THE TASK:
If a line below contains the word "Select", count it; give only the total.

DATA RECORDS:

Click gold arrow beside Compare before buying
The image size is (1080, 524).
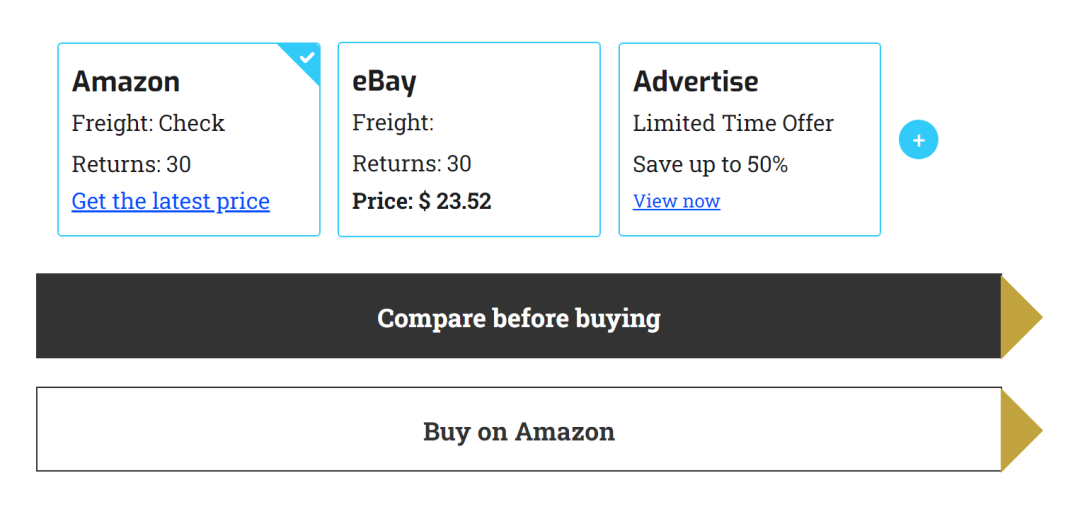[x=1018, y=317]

...

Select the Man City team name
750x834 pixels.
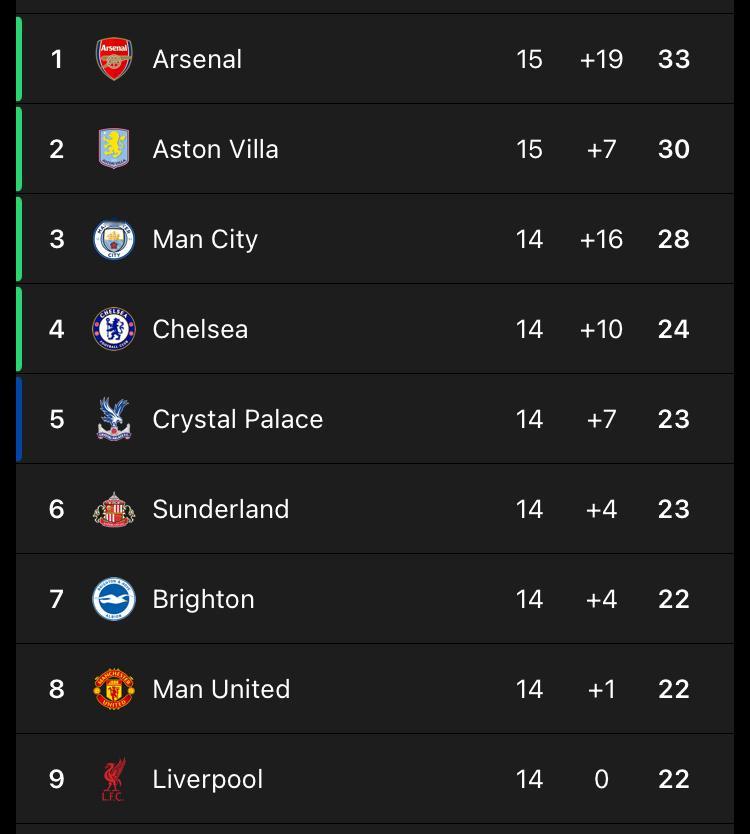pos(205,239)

* * *

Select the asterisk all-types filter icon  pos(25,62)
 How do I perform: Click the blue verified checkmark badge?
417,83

ANSWER SECTION:
2